Exercise
Only the lines from the one containing "Instruction: Toggle 更新" through the end of the listing are to be transcribed, exactly and with both ends included.

Extracted material
☆ ☆ ☆ ☆ ☆

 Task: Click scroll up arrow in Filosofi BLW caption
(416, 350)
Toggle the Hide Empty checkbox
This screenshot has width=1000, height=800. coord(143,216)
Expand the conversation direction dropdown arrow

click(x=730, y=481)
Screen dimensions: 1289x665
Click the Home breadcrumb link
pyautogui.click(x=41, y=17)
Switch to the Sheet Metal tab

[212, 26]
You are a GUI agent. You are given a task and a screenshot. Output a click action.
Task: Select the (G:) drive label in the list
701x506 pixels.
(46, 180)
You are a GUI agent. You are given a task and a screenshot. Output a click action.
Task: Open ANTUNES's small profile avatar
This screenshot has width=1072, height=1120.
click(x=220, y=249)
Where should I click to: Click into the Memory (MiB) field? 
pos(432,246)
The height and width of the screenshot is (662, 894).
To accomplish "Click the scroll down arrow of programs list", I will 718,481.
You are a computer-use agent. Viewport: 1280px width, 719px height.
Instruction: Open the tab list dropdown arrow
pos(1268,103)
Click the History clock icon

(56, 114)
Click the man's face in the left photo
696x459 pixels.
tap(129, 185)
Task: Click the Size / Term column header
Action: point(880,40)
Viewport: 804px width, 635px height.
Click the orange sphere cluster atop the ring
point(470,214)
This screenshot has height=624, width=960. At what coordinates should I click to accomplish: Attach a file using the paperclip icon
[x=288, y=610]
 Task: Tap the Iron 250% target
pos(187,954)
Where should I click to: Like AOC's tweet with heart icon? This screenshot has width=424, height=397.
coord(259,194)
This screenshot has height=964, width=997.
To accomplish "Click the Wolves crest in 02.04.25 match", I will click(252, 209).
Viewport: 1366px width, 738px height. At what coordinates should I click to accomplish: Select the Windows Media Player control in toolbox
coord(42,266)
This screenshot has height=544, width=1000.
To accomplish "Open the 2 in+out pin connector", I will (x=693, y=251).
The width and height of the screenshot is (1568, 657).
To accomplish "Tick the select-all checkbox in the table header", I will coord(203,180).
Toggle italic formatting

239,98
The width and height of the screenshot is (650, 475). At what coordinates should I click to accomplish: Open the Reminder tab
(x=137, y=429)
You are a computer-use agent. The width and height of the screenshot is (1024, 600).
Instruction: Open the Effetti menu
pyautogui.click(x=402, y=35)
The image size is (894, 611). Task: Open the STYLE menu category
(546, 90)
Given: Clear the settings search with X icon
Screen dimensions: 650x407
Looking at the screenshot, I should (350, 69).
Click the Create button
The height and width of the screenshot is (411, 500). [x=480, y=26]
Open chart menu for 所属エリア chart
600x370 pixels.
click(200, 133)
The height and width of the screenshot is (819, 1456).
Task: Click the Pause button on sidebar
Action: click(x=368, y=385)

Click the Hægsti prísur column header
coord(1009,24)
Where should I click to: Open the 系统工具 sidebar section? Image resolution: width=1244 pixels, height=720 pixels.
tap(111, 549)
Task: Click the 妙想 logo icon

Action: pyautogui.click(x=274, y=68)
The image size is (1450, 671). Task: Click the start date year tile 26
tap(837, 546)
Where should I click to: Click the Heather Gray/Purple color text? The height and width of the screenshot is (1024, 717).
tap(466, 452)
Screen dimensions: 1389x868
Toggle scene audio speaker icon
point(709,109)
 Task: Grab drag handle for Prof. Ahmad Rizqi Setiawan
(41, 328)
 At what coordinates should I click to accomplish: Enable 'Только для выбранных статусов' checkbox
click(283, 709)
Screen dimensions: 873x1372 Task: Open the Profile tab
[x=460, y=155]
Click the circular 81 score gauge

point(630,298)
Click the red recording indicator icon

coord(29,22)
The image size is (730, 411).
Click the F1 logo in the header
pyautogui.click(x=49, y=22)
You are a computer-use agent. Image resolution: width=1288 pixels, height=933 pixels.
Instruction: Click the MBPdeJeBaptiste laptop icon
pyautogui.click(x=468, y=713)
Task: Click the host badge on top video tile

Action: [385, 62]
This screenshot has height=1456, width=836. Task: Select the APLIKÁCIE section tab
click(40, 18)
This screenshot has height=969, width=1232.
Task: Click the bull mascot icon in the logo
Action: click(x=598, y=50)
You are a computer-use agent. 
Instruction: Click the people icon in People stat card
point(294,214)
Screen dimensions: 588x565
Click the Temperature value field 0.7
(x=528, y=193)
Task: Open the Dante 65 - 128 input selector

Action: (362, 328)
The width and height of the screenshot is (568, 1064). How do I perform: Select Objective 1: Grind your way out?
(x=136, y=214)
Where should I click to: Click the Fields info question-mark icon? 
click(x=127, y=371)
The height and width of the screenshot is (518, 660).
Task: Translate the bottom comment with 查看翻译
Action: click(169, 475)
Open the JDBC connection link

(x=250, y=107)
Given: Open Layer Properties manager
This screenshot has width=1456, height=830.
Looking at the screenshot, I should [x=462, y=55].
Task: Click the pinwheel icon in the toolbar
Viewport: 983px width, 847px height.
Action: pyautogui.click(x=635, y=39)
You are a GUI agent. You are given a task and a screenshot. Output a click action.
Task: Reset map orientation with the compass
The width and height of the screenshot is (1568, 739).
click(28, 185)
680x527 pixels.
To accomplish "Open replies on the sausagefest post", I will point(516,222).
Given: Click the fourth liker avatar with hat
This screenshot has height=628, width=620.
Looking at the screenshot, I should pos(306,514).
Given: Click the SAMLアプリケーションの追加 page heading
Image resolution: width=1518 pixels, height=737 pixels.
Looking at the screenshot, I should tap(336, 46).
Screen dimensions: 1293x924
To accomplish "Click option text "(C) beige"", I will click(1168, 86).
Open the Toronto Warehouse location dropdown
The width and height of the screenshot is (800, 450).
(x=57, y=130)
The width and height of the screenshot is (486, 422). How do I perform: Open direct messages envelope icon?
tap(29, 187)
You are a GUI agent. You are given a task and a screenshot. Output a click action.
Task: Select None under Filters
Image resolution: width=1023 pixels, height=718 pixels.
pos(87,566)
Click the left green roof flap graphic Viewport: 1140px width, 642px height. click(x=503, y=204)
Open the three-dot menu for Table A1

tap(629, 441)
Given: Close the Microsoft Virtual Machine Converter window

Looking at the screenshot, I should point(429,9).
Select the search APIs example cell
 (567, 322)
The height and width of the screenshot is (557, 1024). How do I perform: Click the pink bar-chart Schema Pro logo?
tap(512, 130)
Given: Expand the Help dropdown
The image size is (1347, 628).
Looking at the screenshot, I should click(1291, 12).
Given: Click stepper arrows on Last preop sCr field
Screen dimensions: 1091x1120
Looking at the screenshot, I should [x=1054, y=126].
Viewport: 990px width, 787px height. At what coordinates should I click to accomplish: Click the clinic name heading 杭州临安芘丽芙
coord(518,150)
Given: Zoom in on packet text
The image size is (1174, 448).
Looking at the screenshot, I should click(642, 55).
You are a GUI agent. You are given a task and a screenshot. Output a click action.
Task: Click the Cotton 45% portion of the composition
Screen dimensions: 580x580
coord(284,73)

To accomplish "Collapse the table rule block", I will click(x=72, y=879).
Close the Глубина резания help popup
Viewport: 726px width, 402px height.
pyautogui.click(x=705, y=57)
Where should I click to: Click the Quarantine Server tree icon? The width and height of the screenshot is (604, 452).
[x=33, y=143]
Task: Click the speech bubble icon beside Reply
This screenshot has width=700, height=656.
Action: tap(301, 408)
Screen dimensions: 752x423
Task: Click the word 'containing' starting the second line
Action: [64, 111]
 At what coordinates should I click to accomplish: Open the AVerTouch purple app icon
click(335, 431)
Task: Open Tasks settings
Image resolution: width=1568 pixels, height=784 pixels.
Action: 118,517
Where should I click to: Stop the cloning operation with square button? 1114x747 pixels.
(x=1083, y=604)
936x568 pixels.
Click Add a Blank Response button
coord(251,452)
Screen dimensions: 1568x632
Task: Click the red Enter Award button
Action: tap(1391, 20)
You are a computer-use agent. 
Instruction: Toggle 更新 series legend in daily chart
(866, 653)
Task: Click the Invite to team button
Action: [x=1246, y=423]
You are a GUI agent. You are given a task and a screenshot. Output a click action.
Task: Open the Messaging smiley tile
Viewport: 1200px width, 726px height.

☆ ☆ ☆ ☆ ☆

Task solution
Instruction: Toggle 更新 series legend in daily chart
(866, 653)
Task: Click the Invite to team button
Action: [x=1246, y=423]
You are a GUI agent. You are given a task and a screenshot. Output a click action.
Task: Open the Messaging smiley tile
Viewport: 1200px width, 726px height.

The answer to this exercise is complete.